The join type you need will vary per application. Some applications join all
tuples for two streams over a finite window of time, whereas other
applications expect exactly one tuple for each side of the join for each join
field. Other applications may do the join completely differently. The common
pattern among all these join types is partitioning multiple input streams in the
same way. This is easily accomplished in Storm by using a fields grouping on
the same fields for many input streams to the joiner bolt.
builder.setBolt("join", new MyJoiner(), parallelism)
.fieldsGrouping("1", new Fields("joinfield1", "joinfield2"))
.fieldsGrouping("2", new Fields("joinfield1", "joinfield2"))

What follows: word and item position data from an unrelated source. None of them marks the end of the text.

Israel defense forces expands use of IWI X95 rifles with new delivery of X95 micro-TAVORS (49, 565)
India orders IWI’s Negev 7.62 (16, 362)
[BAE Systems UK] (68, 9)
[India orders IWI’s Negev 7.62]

.fieldsGrouping("3", new Fields("joinfield1", "joinfield2"));
Batching
Oftentimes for efficiency reasons or otherwise, you want to process a group of
tuples in batch rather than individually. For example, you may want to batch
updates to a database or do a streaming aggregation of some sort.
If you want reliability in your data processing, the right way to do this is to
hold on to tuples in an instance variable while the bolt waits to do the
batching. Once you do the batch operation, you then ack all the tuples you
were holding onto.
If the bolt emits tuples, then you may want to use multi-anchoring to ensure
reliability.
BasicBolt
Many bolts follow a similar pattern of reading an input tuple, emitting zero or
more tuples based on that input tuple, and then acking that input tuple
immediately at the end of the execute method. Bolts that match this pattern
are things like functions and filters. This is such a common pattern that Storm
exposes an interface called IBasicBolt that automates this pattern for you. See
Guaranteeing message processing for more information.

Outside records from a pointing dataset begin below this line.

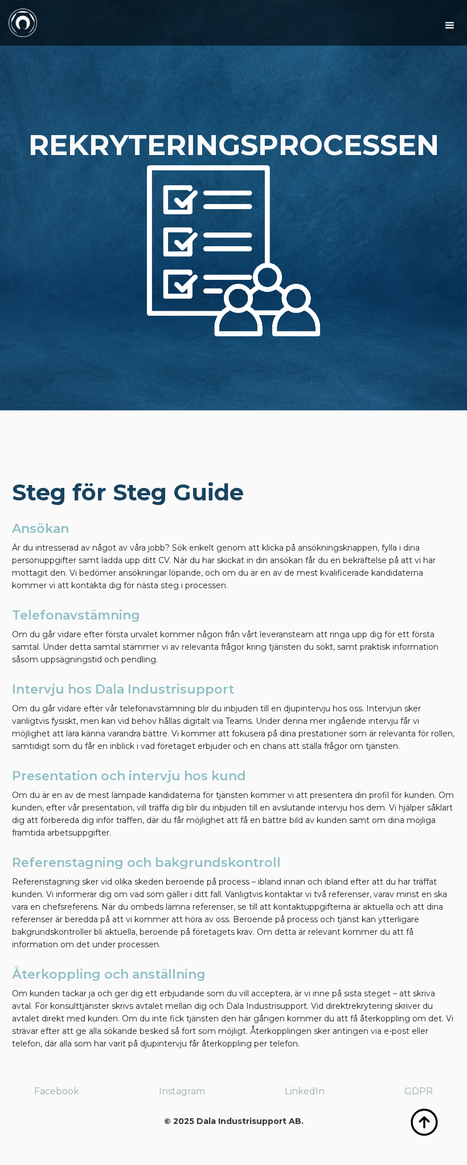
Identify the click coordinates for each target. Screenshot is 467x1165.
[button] (450, 26)
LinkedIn (305, 1091)
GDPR (418, 1091)
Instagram (182, 1091)
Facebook (56, 1091)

In-memory caching + fields grouping combo
It's common to keep caches in-memory in Storm bolts. Caching becomes particularly powerful when
you combine it with a fields grouping. For example, suppose you have a bolt that expands short
URLs (like bit.ly, t.co, etc.) into long URLs. You can increase performance by keeping an LRU cache of
short URL to long URL expansions to avoid doing the same HTTP requests over and over. Suppose
component "urls" emits short URLS, and component "expand" expands short URLs into long URLs
and keeps a cache internally. Consider the difference between the two following snippets of code:
builder.setBolt("expand", new ExpandUrl(), parallelism)
.shuffleGrouping(1);
builder.setBolt("expand", new ExpandUrl(), parallelism)
.fieldsGrouping("urls", new Fields("url"));
The second approach will have vastly more effective caches, since the same URL will always go to the
same task. This avoids having duplication across any of the caches in the tasks and makes it much
more likely that a short URL will hit the cache.
Streaming top N
A common continuous computation done on Storm is a "streaming top N" of some sort. Suppose you have a bolt that emits
tuples of the form ["value", "count"] and you want a bolt that emits the top N tuples based on count. The simplest way to do this
is to have a bolt that does a global grouping on the stream and maintains a list in memory of the top N items.
This approach obviously doesn't scale to large streams since the entire stream has to go through one task. A better way to do
the computation is to do many top N's in parallel across partitions of the stream, and then merge those top N's together to get
the global top N. The pattern looks like this:
builder.setBolt("rank", new RankObjects(), parallelism)
.fieldsGrouping("objects", new Fields("value"));
builder.setBolt("merge", new MergeObjects())
.globalGrouping("rank");
This pattern works because of the fields grouping done by the first bolt which gives the partitioning you need for this to be
semantically correct. You can see an example of this pattern in storm-starter here.
Streaming top N (Contd)
If however you have a known skew in the data being processed it can be advantageous to use partialKeyGrouping instead of
fieldsGrouping. This will distribute the load for each key between two downstream bolts instead of a single one.
builder.setBolt("count", new CountObjects(), parallelism)
.partialKeyGrouping("objects", new Fields("value"));
builder.setBolt("rank" new AggregateCountsAndRank(), parallelism)
.fieldsGrouping("count", new Fields("key"))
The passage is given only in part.